Edgemond James, who serves as Chief Financial Officer and Treasurer of United Therapeutics (NASDAQ: UTHR), sold 8,494 shares of the company’s common stock on April 9, 2026. The block of shares was sold across several transactions, with per-share prices ranging from $574.868 to $582.3023, producing total gross proceeds of approximately $5.77 million.
On the same trading day, James exercised stock options covering 10,000 shares at an exercise price of $135.42, an exercise that required $1,354,199 in total. Following the combination of the sales and the option exercise, James directly owns 18,876 shares of United Therapeutics.
The timing of the sales coincided with United Therapeutics shares trading near a 52-week peak of $607.89, after the stock had appreciated roughly 105% over the prior 12 months. United Therapeutics is currently valued at $25.03 billion. According to InvestingPro analysis cited with the company’s valuation data, United Therapeutics appears overvalued on the platform’s metrics; InvestingPro also notes 14 additional InvestingPro Tips and detailed valuation metrics on its Most Overvalued stocks listing.
Investor focus on United Therapeutics has intensified for a number of reasons beyond insider activity. Raymond James initiated coverage with an Outperform rating and set a $700 price target, pointing to the potential for Tyvaso to achieve more than $5 billion in peak sales in idiopathic pulmonary fibrosis. Additional analyst moves followed recent clinical developments related to Tyvaso and trial results.
H.C. Wainwright raised its price target to $660, citing strong data from the TETON-1 trial for Tyvaso and the implications for expansion into idiopathic pulmonary fibrosis. BofA Securities increased its target to $626 while maintaining a Neutral rating, referencing positive Phase 3 trial results for Tyvaso. Jefferies boosted its target to $733, stating that the successful TETON-1 study improved the probability of success for the pulmonary fibrosis indications.

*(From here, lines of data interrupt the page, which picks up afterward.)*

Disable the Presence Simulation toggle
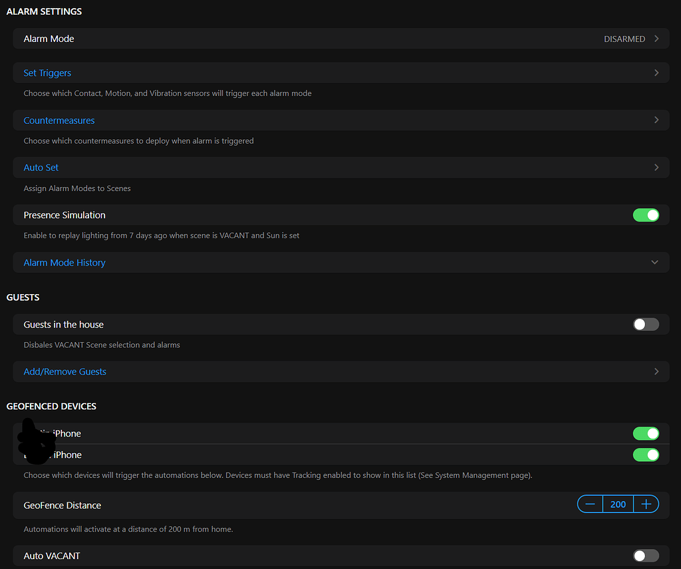The width and height of the screenshot is (681, 569). coord(646,215)
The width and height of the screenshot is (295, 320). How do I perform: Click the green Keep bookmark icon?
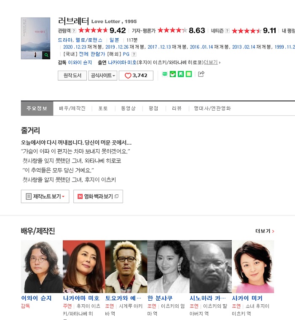click(x=181, y=74)
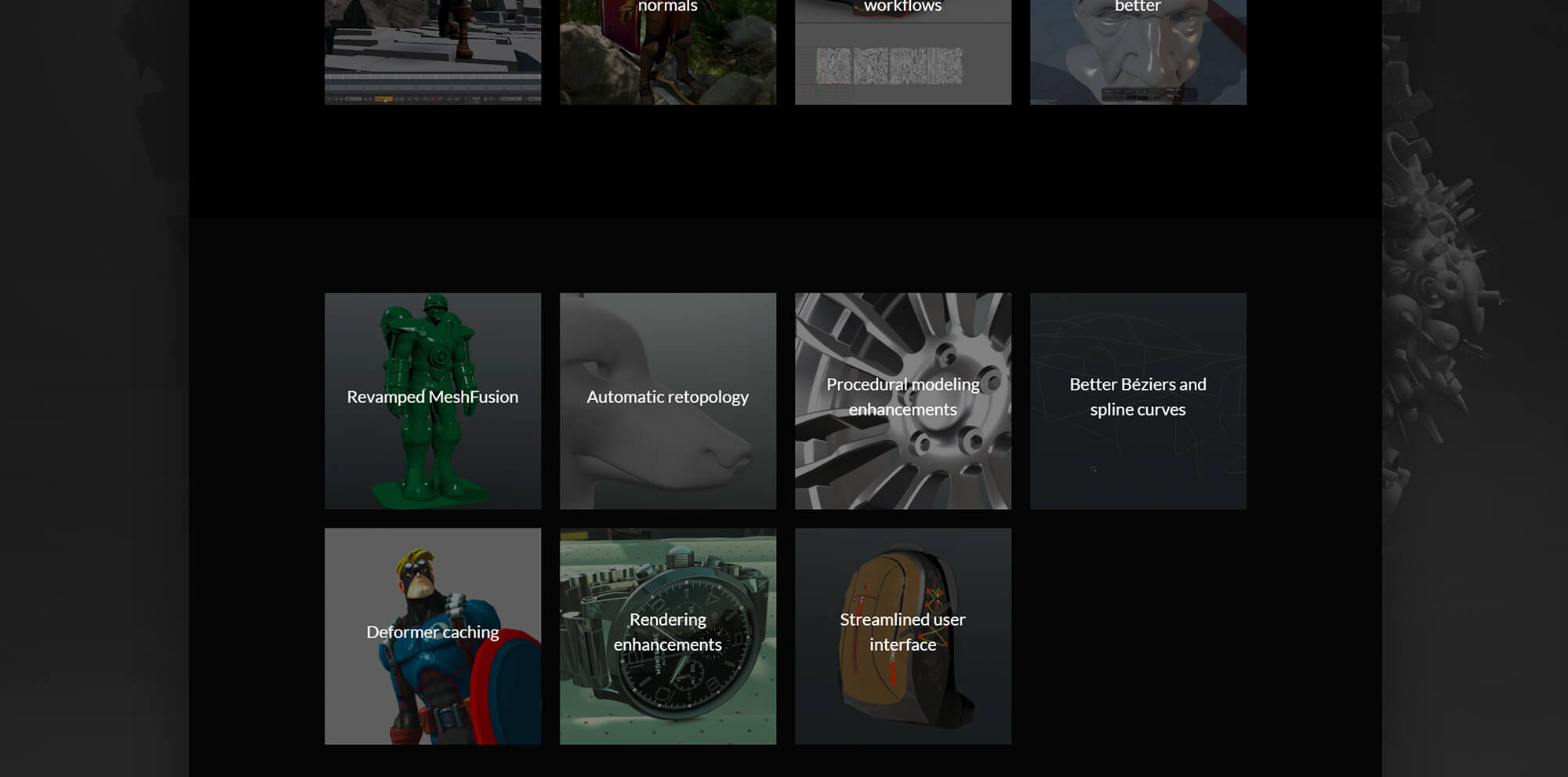Open Streamlined user interface tile
1568x777 pixels.
(902, 632)
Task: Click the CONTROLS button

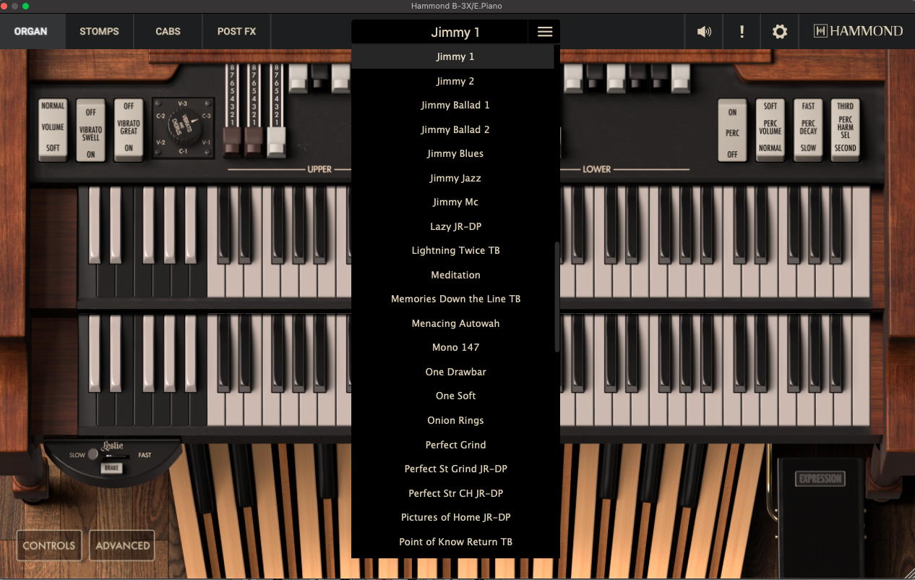Action: click(x=49, y=545)
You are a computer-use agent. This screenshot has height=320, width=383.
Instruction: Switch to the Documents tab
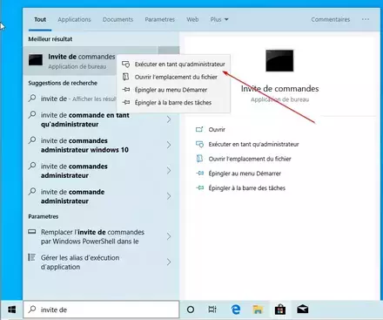point(118,19)
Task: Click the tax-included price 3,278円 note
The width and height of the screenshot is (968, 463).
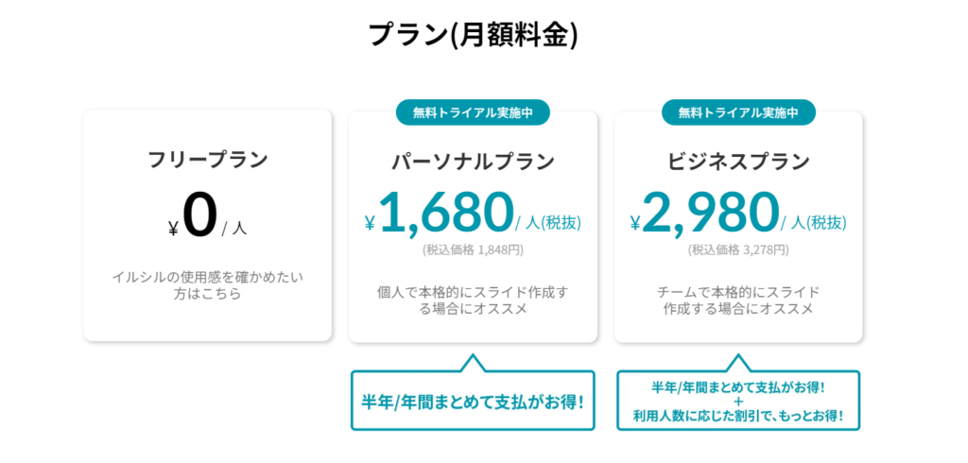Action: (x=738, y=250)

Regulatory progress has also drawn attention. The U.S. Food and Drug Administration granted Regenerative Medicine Advanced Therapy, or RMAT, designation to miroliverELAP, an investigational liver assist device developed by Miromatrix Medical Inc., a subsidiary of United Therapeutics. The RMAT designation is noted in coverage as an indicator of regulatory recognition for the device’s potential.
Summary
United Therapeutics’ CFO sold 8,494 shares on April 9, 2026, realizing $5.77 million at prices between $574.868 and $582.3023, and exercised 10,000 options at $135.42 on the same day. Post-transactions, his direct holdings total 18,876 shares. The trades occurred while the stock traded close to its 52-week high of $607.89 after a 105% annual gain. The company is valued at $25.03 billion and appears overvalued per InvestingPro; multiple analysts have raised price targets amid strong Tyvaso trial data and an RMAT designation for a subsidiary device.
Key points
- Insider activity: CFO Edgemond James sold 8,494 shares for $5.77 million and exercised 10,000 options at $135.42 on April 9, 2026.
- Market context: Sales occurred as UTHR traded near its 52-week high of $607.89 after a 105% gain over the past year; company valuation is $25.03 billion.
- Analyst and regulatory developments: Several firms raised price targets for United Therapeutics following positive Tyvaso trial data, and the FDA granted RMAT designation to miroliverELAP from subsidiary Miromatrix Medical Inc.
Risks and uncertainties
- Valuation risk: InvestingPro’s analysis lists United Therapeutics as appearing overvalued, which could influence market sentiment and investor decisions - impacting equity markets and healthcare sector valuations.
- Clinical and regulatory execution: Continued reliance on Tyvaso’s trial outcomes and the regulatory path for subsidiary devices creates uncertainty for the company’s anticipated revenue trajectory - relevant to pharmaceutical and medical device sectors.
- Insider selling perception: The CFO’s sale, timed while shares traded near their yearly high, may be viewed by some investors as a liquidity event and could affect short-term stock dynamics - a market liquidity and investor sentiment risk.